Until today, I haven‘t told this story to a living soul but Jim Carpenter. But now he‘s dead, so I suppose it can be told.

I don‘t really know why I bothered to tell even Jim at the time. Except that we‘d always had a sort of David and Jonathan relationship, ever since the days of school — a relationship which Jim‘s marriage to Meg hadn‘t broken. Besides, one‘s always up against this problem in visiting the sick. Their lives are circumscribed by their bedroom walls, so to speak, and one feels under a compulsion to find something of interest to talk about.

I was on a walking holiday in the Cotswolds when it happened. I‘d just topped the crest of a hill when I saw, through the line of trees that edged the road, the picture-postcard Cotswold scene. If I close my eyes I can see it still.

A field-gate stood at an angle to the road, Beyond the gate the meadow fell away into a small valley. Across the valley, framed in the trees that bordered the gate, stood the perfect Cotswold house. Warm cream stone reflected the afternoon sun, except where the sheltering elms threw their shadow across it. Not a leaf, not a blade of grass moved. Meadow, trees and house seemed to be sleeping in the warm August sun.

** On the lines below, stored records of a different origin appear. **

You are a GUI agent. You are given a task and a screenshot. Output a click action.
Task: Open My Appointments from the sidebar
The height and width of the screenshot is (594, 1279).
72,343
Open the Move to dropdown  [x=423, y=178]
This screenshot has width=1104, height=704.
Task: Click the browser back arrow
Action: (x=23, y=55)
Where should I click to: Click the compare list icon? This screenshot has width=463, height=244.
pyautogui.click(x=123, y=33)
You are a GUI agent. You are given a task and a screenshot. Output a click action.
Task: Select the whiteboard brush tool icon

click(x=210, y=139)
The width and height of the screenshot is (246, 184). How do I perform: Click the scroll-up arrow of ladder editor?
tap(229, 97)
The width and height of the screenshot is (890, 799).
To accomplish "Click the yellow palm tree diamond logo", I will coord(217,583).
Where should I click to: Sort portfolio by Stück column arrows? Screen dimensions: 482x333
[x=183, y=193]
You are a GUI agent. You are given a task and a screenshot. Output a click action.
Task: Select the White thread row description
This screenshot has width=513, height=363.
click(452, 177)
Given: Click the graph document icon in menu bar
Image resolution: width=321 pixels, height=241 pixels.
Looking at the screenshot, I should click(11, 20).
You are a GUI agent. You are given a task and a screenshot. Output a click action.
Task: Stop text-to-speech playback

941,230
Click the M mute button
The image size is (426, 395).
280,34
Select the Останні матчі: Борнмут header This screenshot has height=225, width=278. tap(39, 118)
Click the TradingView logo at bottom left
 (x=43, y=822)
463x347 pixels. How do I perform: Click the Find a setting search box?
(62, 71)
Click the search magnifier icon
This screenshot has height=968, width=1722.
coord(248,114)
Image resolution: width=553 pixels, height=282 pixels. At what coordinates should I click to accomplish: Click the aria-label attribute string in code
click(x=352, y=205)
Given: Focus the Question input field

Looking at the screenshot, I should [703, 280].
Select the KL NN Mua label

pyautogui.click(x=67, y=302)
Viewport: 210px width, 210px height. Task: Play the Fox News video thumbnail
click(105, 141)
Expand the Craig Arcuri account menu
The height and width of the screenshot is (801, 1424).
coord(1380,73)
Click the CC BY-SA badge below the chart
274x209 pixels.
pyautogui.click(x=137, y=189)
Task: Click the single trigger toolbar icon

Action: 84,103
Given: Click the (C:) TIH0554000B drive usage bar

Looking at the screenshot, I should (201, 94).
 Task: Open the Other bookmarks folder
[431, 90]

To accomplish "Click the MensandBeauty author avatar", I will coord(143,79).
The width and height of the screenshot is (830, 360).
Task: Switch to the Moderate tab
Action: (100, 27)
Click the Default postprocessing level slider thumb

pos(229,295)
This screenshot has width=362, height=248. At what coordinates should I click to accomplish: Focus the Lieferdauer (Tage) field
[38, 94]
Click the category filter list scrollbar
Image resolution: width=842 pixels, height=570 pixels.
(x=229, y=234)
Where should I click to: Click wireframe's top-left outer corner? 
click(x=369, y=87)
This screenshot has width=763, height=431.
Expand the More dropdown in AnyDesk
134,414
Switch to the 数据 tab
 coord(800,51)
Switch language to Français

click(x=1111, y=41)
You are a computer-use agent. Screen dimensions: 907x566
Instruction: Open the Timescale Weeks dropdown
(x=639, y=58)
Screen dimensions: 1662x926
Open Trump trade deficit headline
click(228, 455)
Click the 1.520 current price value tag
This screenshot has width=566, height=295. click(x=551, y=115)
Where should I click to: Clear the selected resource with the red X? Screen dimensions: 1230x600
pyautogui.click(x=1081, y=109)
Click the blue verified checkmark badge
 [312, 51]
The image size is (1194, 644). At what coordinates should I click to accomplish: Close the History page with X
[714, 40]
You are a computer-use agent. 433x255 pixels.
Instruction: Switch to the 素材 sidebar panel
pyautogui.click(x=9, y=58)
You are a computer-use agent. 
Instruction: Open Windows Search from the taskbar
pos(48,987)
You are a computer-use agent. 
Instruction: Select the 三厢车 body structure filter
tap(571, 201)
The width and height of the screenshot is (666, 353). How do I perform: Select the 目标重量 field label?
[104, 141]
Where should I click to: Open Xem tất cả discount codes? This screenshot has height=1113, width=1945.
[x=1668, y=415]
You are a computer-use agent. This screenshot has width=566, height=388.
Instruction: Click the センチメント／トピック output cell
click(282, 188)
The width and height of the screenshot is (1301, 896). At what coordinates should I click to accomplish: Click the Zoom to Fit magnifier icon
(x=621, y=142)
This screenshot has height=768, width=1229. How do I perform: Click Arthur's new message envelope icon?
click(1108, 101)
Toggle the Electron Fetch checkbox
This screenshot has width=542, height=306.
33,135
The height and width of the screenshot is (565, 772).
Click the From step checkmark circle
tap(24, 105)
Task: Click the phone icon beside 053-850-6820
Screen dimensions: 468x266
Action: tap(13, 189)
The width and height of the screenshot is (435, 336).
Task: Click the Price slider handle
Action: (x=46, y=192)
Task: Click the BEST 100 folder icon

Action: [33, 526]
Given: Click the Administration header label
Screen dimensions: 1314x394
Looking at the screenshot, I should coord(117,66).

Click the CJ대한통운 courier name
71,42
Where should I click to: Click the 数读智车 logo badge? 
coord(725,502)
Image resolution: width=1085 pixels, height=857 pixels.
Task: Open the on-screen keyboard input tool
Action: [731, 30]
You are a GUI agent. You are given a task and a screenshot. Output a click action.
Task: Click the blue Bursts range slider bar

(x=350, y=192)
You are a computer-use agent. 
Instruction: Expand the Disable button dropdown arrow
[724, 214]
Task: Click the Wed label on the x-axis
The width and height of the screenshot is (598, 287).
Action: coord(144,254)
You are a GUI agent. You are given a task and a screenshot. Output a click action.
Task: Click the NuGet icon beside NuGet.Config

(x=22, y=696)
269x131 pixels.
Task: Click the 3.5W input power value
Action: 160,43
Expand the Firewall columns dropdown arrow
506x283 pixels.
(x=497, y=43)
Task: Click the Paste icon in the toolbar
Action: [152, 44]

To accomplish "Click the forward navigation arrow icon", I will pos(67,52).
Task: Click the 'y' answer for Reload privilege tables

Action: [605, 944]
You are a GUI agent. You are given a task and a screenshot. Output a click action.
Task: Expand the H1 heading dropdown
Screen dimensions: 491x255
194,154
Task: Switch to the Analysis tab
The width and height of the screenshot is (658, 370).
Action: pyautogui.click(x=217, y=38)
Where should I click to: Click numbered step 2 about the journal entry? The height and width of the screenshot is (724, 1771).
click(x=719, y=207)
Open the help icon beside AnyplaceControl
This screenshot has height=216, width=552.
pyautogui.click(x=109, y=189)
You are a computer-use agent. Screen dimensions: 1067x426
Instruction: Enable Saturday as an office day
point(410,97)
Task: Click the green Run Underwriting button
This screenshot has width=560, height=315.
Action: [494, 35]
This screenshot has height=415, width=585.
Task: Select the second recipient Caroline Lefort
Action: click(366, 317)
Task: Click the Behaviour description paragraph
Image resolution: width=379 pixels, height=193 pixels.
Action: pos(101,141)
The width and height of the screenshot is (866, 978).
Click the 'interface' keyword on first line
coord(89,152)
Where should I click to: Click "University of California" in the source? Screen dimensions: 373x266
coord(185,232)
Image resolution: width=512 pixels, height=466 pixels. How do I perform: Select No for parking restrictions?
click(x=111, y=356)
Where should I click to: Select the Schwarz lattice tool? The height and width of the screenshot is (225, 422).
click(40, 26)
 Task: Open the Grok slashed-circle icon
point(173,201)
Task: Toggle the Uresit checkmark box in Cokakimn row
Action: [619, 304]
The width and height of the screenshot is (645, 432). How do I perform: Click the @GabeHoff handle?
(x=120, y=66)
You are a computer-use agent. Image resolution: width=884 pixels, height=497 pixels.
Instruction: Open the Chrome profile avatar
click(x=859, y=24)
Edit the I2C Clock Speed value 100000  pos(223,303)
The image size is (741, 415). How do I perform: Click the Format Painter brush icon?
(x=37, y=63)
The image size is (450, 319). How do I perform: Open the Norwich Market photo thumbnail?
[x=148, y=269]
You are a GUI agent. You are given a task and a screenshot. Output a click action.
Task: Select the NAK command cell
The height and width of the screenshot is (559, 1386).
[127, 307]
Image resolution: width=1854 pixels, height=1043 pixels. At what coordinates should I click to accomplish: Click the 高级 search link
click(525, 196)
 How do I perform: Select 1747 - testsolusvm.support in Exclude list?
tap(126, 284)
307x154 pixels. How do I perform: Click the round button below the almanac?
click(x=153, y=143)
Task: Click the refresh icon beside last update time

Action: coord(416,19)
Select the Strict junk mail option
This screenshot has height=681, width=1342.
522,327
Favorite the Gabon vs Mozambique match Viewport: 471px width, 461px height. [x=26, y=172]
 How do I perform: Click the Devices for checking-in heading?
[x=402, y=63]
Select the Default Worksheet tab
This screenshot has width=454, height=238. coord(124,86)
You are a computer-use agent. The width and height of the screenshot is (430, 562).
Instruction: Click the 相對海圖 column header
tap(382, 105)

I set off down the hill for a closer look. Now and again through the trees I caught a glimpse of the house, and lost it again when the road swung away. I‘d almost decided to climb over the wall and cut across the fields when the road again took a sharp turn to the left, back in the direction of the house.

It had seemed so near across the valley that I realized with some astonishment when I finally reached the gates that a considerable time had passed since my first sight of the house. Three twenty-five. I‘d taken fully twenty-five minutes to reach it.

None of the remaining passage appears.